Gesellschaften wie die oben beschriebenen, die stark in der weiblichen Erfahrungswelt wurzeln und auf die Bedürfnisse von Frauen und Kindern ausgerichtet sind, stellen sicher dennoch keine Paradiese auf Erden dar und könnten nicht ohne weiteres auf unsere Industriestaaten übertragen werden. Sie zeigen aber durchaus, dass es auch in unserer Zeit möglich ist, Strukturen wie die Abwertung von Frauenarbeit, die Automatik der Wachstumsökonomie, die Missachtung der Naturbedingungen und der sozialen Gerechtigkeit zu durchbrechen.

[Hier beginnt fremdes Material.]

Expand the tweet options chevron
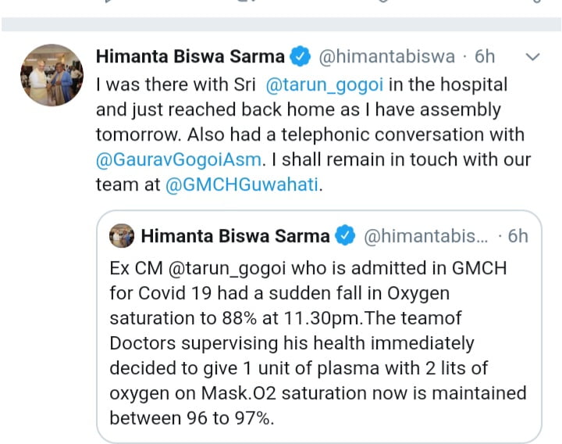Viewport: 562px width, 444px height. click(x=533, y=57)
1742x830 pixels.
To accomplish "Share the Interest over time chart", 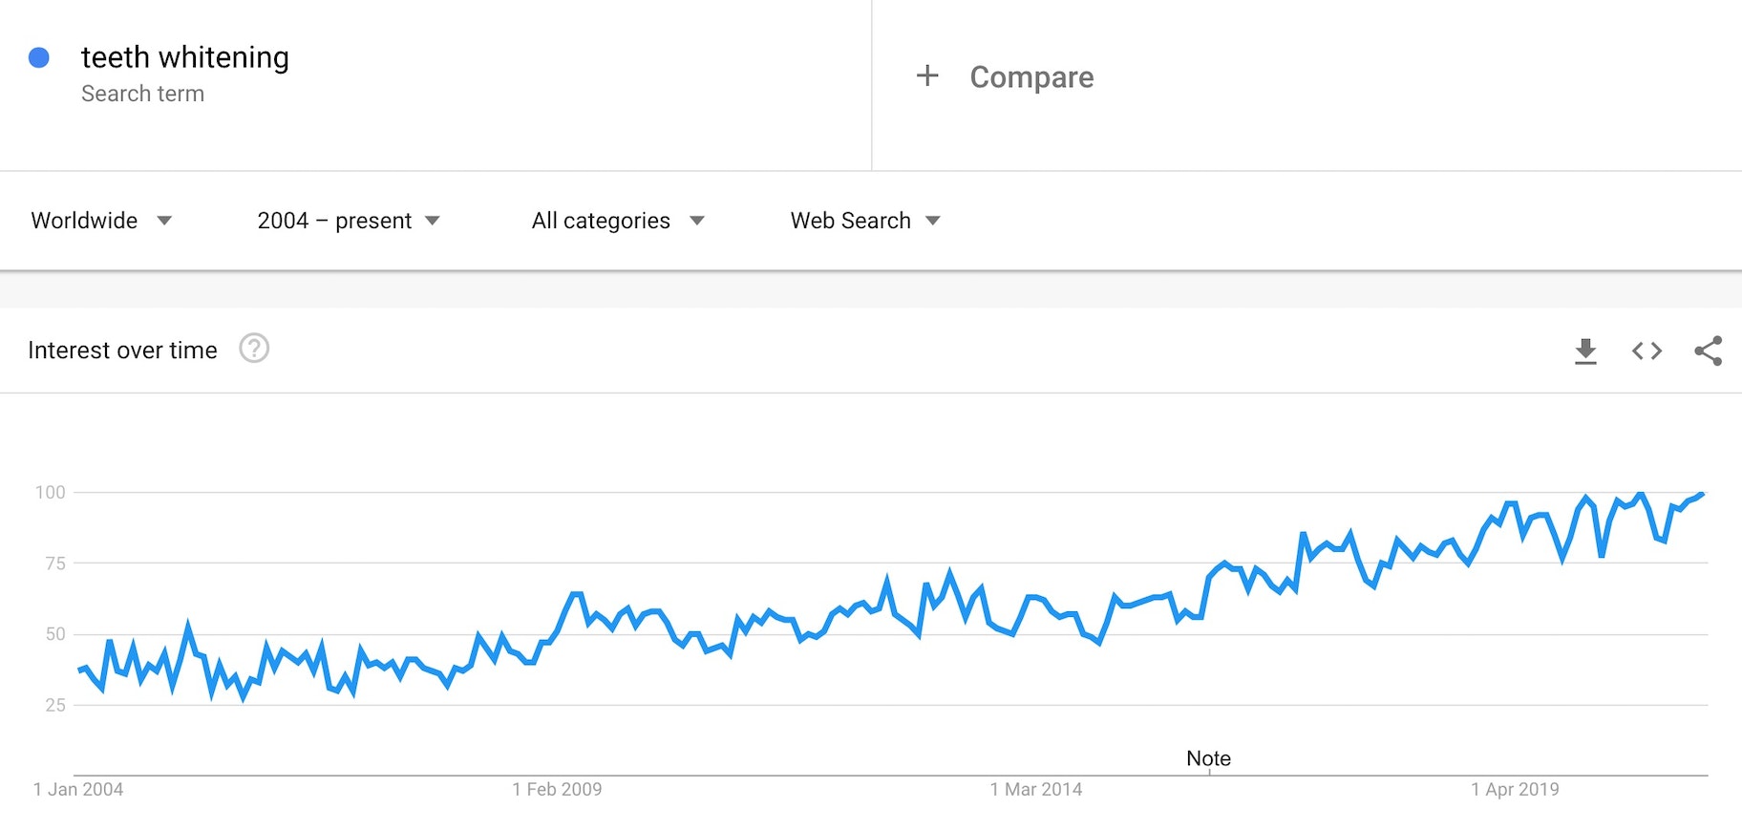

Die Mutter-Tochter-Beziehung als Quelle weiblicher Kraft

In frauenzentrierten Gesellschaften prägt der hohe Status von Frauen und Müttern das Denken und Handeln der Töchter und Söhne und darüber hinaus beeinflusst es die gesamte Wirtschaft und Gesellschaft. Töchter erleben ihre Mütter in diesen Gesellschaften als starke Persönlichkeiten. Mutterschaft und Frauenarbeit werden hochgeschätzt. In matriarchalen Kulturen hat der Begriff Macht einen anderen Klang. Es geht um weibliche Macht, die nicht auf Herrschaft und Durchsetzung des eigenen Willens gegen den Willen anderer beruht, sondern auf Handlungsvermögen und Beziehungen aufgebaut ist, wie Hannah Arendt es formuliert hat. Aus den heute noch existierenden Matriarchaten ist klar erkennbar, dass Frauen mit Macht anders umgehen. In keinem Fall wurde Macht dazu benutzt, den Mann zu unterdrücken. Töchter, die von ihren Müttern von Geburt an ein tiefes Vertrauen in das eigene Geschlecht vermittelt bekommen, entwickeln daraus einen weiblichen Selbstwert. Sie erleben ihre Mütter als Tor zu Welt. Wenn Frauen in einer gelungenen Mutter-Tochter-Beziehung die sie stärkende Beziehung zum eigenen Geschlecht lernen können, wird es auch auf der politischen Ebene dazu führen, dass Frauen einen gemeinsamen Willen, das heißt weibliche Macht, ausbilden können.